A Sub-Processor is a third party data processor engaged by a Data Processor who has or will have access to or process personal data from a Data Controller.
Is Scoop SOC2 Compliant?
Yes, Scoop is SOC2 Type II and SOC3 compliant. To access our reports contact security@takescoop.com
Is your data encrypted?
Data is encrypted in transit between the public internet and Scoop's networks in AWS (TLS 1.2). Data is also encrypted at rest using AWS-managed keys. User passwords are encrypted (salted and hashed) using modern encryption libraries, and multi-factor authentication is required for every account. Data submitted by clients is heavily validated for correctness, and system logs strive to never include sensitive information
What data do you store?
For full information on the data Scoop collects, how we use it and how we protect your privacy please see our privacy policy.
Is Scoop GDPR Compliant?
Yes, Scoop is GDPR compliant, however we currently only support data residency in the United States.
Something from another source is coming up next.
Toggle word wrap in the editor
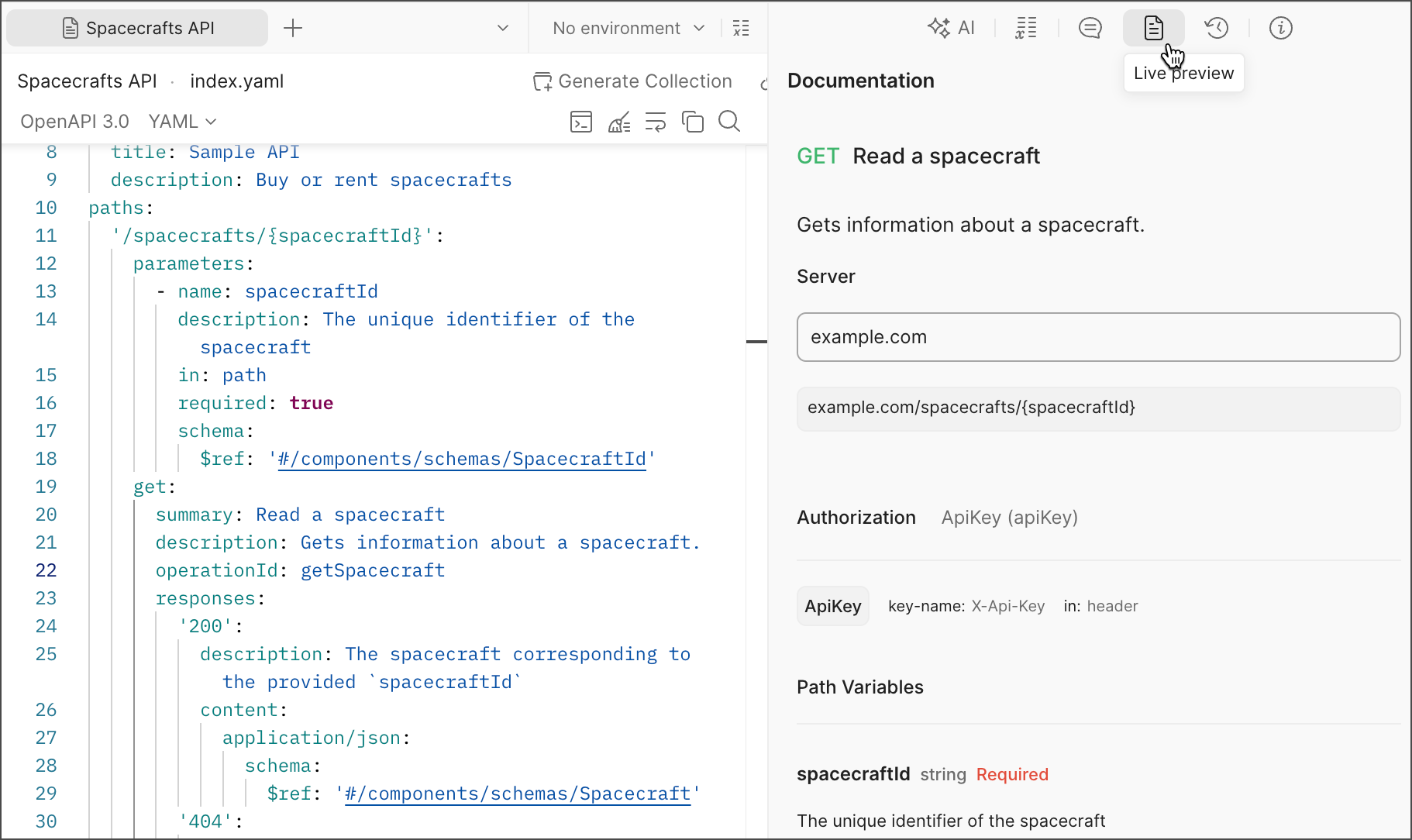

Download Scoop's data processing agreement here.
Where can I find the list of Data Subprocessors?
You can navigate to to see the most recent list of data sub processors at Scoop Sub Processors.
Can you provide a pen test report?
The latest penetration test report can be provided to customers by emailing security@takescoop.com.
How can I report Security issues?
We review security issues as soon as possible and you can report them by emailing security@takescoop.com.
An automation-led approach allows us to confidently prove our security and compliance posture any day of the year and fosters a culture of compliance.